The task = Write each entry out again, exactly as it is written.
»»
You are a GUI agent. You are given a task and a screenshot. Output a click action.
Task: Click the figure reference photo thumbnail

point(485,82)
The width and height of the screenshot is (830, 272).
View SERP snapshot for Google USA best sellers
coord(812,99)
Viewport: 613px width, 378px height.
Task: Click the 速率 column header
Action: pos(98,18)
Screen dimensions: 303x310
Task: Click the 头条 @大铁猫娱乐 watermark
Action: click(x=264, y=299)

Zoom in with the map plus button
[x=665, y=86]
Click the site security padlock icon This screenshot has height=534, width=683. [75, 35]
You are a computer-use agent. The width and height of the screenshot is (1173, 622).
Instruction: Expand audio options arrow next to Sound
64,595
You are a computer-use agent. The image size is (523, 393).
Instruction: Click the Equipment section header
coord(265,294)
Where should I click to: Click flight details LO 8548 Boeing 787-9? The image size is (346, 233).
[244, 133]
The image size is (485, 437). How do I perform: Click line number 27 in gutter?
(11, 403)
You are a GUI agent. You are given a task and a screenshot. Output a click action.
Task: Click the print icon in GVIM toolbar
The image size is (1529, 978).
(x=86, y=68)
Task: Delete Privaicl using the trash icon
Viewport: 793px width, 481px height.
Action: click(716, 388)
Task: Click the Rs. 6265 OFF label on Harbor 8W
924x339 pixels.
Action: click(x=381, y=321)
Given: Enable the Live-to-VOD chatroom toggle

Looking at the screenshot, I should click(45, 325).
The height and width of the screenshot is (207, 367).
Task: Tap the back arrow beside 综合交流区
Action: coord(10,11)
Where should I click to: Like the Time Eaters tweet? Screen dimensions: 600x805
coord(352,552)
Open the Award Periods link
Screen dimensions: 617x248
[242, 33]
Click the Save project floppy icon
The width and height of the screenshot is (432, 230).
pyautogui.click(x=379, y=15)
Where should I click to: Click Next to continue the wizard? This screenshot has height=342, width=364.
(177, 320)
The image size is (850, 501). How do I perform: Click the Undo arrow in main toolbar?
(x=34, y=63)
««
Task output =
You are a GUI agent. You are given a task and a screenshot. Output a click action.
Task: Click the figure reference photo thumbnail

point(485,82)
The width and height of the screenshot is (830, 272).
View SERP snapshot for Google USA best sellers
coord(812,99)
Viewport: 613px width, 378px height.
Task: Click the 速率 column header
Action: pos(98,18)
Screen dimensions: 303x310
Task: Click the 头条 @大铁猫娱乐 watermark
Action: click(x=264, y=299)

Zoom in with the map plus button
[x=665, y=86]
Click the site security padlock icon This screenshot has height=534, width=683. [75, 35]
You are a computer-use agent. The width and height of the screenshot is (1173, 622).
Instruction: Expand audio options arrow next to Sound
64,595
You are a computer-use agent. The image size is (523, 393).
Instruction: Click the Equipment section header
coord(265,294)
Where should I click to: Click flight details LO 8548 Boeing 787-9? The image size is (346, 233).
[244, 133]
The image size is (485, 437). How do I perform: Click line number 27 in gutter?
(11, 403)
You are a GUI agent. You are given a task and a screenshot. Output a click action.
Task: Click the print icon in GVIM toolbar
The image size is (1529, 978).
(x=86, y=68)
Task: Delete Privaicl using the trash icon
Viewport: 793px width, 481px height.
Action: click(716, 388)
Task: Click the Rs. 6265 OFF label on Harbor 8W
924x339 pixels.
Action: click(x=381, y=321)
Given: Enable the Live-to-VOD chatroom toggle

Looking at the screenshot, I should click(45, 325).
The height and width of the screenshot is (207, 367).
Task: Tap the back arrow beside 综合交流区
Action: coord(10,11)
Where should I click to: Like the Time Eaters tweet? Screen dimensions: 600x805
coord(352,552)
Open the Award Periods link
Screen dimensions: 617x248
[242, 33]
Click the Save project floppy icon
The width and height of the screenshot is (432, 230).
pyautogui.click(x=379, y=15)
Where should I click to: Click Next to continue the wizard? This screenshot has height=342, width=364.
(177, 320)
The image size is (850, 501). How do I perform: Click the Undo arrow in main toolbar?
(x=34, y=63)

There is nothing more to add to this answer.